SOURCE TEXT –
A Life of Icy Roads

An icy road in the woods, five days after our second storm of the year.

The first time that I can remember facing an icy road, it was probaby 1961. I was a twelve-year old passenger in car headed back from Camp Raven Knob, a Boy Scout camp west of Mt. Airy, North Carolina. Adults had come to rescue us from another frozen, icy night in the three-sided Adirondack lean-tos. I wasn’t particularly worried about the icy roads because I wasn’t driving.
Seven years later I am home for the holidays from college and my mother is hosting a Christmas party in Mt. Airy, NC, for her extended family which are mostly from the next country over. Mount Airy is in the transition area between the hill country and the Blue Ridge Mountains. Weather forecasting in the sixties was a little more rudimentary and a snowstorm hit early in the afternoon. Snowstorms are not every day occurences in the North Carolina foothills. Our relatives were becoming worried about getting home. I was going to school in Massachusetts so my old Bronco had snow tires on all four wheels. I offered to escort a convoy through the worst hills. It might have been the first time I had driven in North Carolina snow which isn’t anything like northern snow. It is rare when NC snow isn’t slush or packed ice. That first trip was in slush which is no problem with snow tires. Everyone drove in my tracks and I took them half way home to the point there was hardly any snow on the road. I was young and probably didn’t worry about it very much.

SOURCE DATA –
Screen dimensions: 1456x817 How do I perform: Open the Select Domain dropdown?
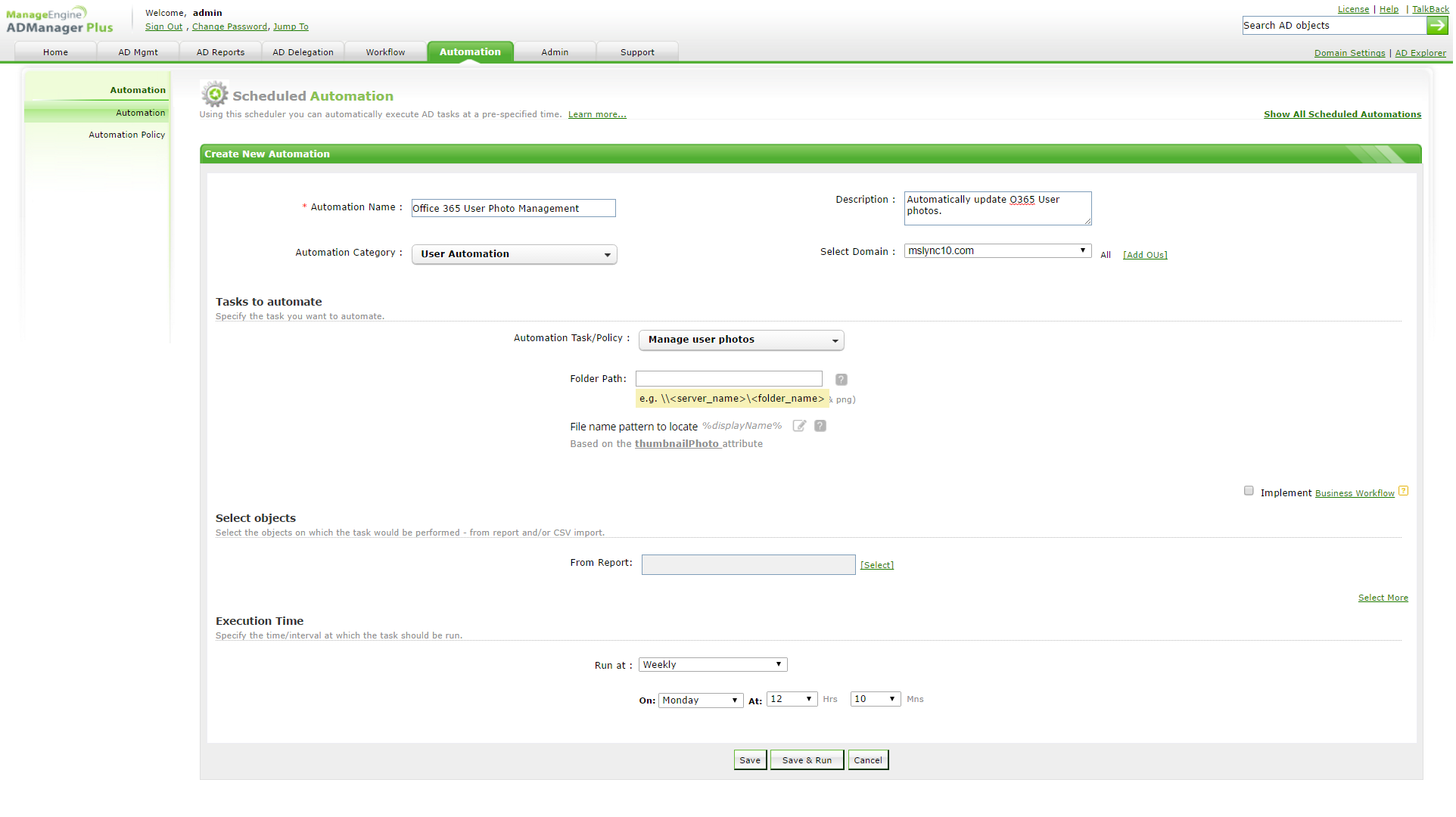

EXERCISE TASKS –
[1] Reproduce the passage of the essay on icy roads starting at "A Life of Icy Roads" and ending at "I wasn’t driving.".
[2] Decide whether each statement agrees with the essay on icy roads, answering yes or no and quoting the words that decide it: (a) The Bronco had snow tires on all four wheels. (b) The first escort trip was made on packed ice. (c) The Christmas party was held in Massachusetts.

FULL ANSWERS –
[1]
A Life of Icy Roads

An icy road in the woods, five days after our second storm of the year.

The first time that I can remember facing an icy road, it was probaby 1961. I was a twelve-year old passenger in car headed back from Camp Raven Knob, a Boy Scout camp west of Mt. Airy, North Carolina. Adults had come to rescue us from another frozen, icy night in the three-sided Adirondack lean-tos. I wasn’t particularly worried about the icy roads because I wasn’t driving.

[2]
(a) Yes: "my old Bronco had snow tires on all four wheels."
(b) No: "That first trip was in slush which is no problem with snow tires."
(c) No: "my mother is hosting a Christmas party in Mt. Airy, NC"